Establish how many lines in the entries hold the string "computer". The number by itself is the whole answer.

Saved entries:
────

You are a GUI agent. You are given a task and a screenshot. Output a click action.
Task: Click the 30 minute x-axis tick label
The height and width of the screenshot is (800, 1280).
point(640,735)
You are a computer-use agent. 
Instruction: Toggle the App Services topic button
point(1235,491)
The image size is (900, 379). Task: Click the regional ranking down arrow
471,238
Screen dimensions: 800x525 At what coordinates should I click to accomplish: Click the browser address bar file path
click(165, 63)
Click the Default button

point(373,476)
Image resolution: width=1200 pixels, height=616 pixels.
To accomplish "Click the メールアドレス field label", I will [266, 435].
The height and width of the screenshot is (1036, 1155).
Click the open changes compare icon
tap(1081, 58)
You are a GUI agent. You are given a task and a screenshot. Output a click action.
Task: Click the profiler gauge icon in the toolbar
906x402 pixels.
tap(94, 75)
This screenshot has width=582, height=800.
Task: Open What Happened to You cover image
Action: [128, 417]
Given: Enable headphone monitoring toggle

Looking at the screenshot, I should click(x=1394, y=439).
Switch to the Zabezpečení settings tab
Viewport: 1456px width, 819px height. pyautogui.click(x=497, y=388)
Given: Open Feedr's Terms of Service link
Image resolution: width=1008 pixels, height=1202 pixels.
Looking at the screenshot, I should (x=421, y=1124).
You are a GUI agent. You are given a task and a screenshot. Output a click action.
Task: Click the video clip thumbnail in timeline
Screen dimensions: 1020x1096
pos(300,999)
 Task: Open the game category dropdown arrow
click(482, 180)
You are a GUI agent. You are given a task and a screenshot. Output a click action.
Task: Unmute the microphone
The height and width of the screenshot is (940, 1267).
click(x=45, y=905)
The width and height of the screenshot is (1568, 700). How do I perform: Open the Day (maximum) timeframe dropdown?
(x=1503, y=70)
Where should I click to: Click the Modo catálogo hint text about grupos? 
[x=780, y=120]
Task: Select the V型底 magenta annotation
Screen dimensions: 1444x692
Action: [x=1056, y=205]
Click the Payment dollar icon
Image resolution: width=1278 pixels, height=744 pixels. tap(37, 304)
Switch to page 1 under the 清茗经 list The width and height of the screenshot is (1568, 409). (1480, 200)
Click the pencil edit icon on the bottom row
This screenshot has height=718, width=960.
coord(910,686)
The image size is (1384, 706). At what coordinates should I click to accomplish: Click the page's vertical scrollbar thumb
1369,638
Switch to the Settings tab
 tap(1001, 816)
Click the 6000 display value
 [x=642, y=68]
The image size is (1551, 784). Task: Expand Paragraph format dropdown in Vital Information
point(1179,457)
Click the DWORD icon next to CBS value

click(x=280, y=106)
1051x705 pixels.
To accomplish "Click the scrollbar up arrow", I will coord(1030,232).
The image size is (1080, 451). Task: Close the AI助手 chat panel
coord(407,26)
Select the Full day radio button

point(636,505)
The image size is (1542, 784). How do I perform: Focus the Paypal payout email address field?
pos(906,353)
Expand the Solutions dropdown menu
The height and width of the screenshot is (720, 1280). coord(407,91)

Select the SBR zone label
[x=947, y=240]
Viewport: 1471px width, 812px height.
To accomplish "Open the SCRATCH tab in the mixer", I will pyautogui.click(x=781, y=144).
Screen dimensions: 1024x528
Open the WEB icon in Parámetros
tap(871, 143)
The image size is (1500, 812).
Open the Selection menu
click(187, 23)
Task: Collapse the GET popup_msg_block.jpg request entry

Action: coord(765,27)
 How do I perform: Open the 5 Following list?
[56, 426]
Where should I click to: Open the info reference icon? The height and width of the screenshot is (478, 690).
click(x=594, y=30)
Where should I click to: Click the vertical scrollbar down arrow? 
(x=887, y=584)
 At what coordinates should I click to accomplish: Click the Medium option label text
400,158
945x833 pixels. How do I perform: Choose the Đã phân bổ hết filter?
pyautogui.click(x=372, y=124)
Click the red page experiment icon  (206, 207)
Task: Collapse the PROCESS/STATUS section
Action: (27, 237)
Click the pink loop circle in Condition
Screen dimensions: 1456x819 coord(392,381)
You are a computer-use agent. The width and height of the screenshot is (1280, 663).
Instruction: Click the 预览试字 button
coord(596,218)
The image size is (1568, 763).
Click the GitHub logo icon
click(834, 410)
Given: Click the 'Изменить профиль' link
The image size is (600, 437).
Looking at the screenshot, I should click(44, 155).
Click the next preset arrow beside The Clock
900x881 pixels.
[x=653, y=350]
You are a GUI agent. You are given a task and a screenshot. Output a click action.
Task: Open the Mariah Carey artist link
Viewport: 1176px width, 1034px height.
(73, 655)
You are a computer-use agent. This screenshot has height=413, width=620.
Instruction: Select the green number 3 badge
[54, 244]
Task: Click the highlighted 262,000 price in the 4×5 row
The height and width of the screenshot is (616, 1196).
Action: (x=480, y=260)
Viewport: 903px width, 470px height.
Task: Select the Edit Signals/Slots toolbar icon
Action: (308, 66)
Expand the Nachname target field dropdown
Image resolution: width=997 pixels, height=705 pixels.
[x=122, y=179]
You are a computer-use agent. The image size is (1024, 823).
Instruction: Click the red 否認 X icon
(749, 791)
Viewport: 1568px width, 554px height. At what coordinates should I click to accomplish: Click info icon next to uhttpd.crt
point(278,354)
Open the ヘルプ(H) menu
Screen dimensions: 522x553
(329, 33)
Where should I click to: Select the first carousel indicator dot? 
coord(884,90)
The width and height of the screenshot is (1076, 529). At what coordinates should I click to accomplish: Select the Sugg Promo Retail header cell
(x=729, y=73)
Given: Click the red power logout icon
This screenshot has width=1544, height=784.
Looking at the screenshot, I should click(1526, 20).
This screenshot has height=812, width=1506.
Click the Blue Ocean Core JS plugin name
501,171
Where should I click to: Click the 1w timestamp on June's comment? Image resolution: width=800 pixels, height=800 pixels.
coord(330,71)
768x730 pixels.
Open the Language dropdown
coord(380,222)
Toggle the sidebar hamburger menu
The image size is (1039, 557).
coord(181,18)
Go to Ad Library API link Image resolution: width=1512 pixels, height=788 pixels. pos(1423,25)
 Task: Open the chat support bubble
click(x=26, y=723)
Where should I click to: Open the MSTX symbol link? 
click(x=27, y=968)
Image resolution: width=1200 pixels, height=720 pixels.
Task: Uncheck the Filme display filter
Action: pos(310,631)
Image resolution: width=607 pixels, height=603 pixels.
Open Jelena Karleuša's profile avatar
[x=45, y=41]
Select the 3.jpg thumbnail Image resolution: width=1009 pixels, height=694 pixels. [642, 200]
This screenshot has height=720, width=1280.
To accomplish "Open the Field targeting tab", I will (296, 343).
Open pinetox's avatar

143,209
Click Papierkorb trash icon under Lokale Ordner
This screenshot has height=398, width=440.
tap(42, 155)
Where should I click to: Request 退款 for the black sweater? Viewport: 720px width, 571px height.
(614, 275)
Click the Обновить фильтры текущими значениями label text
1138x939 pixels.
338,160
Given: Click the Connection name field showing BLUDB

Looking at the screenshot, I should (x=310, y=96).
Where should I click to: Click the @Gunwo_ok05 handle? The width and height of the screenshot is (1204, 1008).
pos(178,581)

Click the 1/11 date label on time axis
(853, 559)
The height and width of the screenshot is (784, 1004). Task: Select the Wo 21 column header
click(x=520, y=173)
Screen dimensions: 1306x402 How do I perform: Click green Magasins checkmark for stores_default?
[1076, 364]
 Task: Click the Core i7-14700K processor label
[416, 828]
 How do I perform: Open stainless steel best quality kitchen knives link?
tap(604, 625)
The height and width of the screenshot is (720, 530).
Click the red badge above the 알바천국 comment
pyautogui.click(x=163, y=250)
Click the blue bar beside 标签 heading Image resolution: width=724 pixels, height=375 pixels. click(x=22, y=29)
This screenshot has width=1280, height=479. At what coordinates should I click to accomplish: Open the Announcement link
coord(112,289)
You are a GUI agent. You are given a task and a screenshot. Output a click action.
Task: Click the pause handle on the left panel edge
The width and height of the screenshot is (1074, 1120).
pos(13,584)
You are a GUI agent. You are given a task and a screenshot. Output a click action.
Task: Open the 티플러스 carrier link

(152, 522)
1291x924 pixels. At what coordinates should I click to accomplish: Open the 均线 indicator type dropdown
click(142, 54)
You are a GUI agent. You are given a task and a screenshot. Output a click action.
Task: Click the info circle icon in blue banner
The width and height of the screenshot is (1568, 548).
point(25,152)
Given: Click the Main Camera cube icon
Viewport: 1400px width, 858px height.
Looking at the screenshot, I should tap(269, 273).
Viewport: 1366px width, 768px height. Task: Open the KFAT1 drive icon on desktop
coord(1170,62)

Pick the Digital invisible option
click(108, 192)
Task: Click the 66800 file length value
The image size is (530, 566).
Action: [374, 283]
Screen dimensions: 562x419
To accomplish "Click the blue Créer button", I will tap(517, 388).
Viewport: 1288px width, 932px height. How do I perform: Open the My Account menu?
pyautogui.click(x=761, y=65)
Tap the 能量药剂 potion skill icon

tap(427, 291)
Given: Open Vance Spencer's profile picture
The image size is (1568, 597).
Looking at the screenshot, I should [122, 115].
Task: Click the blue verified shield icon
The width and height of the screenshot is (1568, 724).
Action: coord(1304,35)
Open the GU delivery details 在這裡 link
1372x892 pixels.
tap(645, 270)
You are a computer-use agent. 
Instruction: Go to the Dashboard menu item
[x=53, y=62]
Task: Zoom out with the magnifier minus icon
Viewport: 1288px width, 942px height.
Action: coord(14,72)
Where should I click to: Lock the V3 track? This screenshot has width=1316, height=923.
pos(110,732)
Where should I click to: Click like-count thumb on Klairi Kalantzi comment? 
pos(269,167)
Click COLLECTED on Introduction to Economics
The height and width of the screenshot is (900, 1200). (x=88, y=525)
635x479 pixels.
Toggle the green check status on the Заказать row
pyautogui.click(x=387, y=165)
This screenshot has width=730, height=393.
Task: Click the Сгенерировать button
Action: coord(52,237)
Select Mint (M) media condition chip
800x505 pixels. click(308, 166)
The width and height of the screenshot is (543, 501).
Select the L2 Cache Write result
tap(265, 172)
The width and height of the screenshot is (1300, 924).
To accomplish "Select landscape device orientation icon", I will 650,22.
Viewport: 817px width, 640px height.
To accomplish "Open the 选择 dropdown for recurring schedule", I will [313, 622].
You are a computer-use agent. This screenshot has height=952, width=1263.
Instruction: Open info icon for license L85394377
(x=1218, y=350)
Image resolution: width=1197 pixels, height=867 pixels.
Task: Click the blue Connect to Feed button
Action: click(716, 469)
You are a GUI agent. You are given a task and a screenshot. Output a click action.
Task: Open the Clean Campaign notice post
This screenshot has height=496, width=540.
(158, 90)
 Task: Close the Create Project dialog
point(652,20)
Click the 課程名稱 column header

────

PROBLEM SOLUTION: 6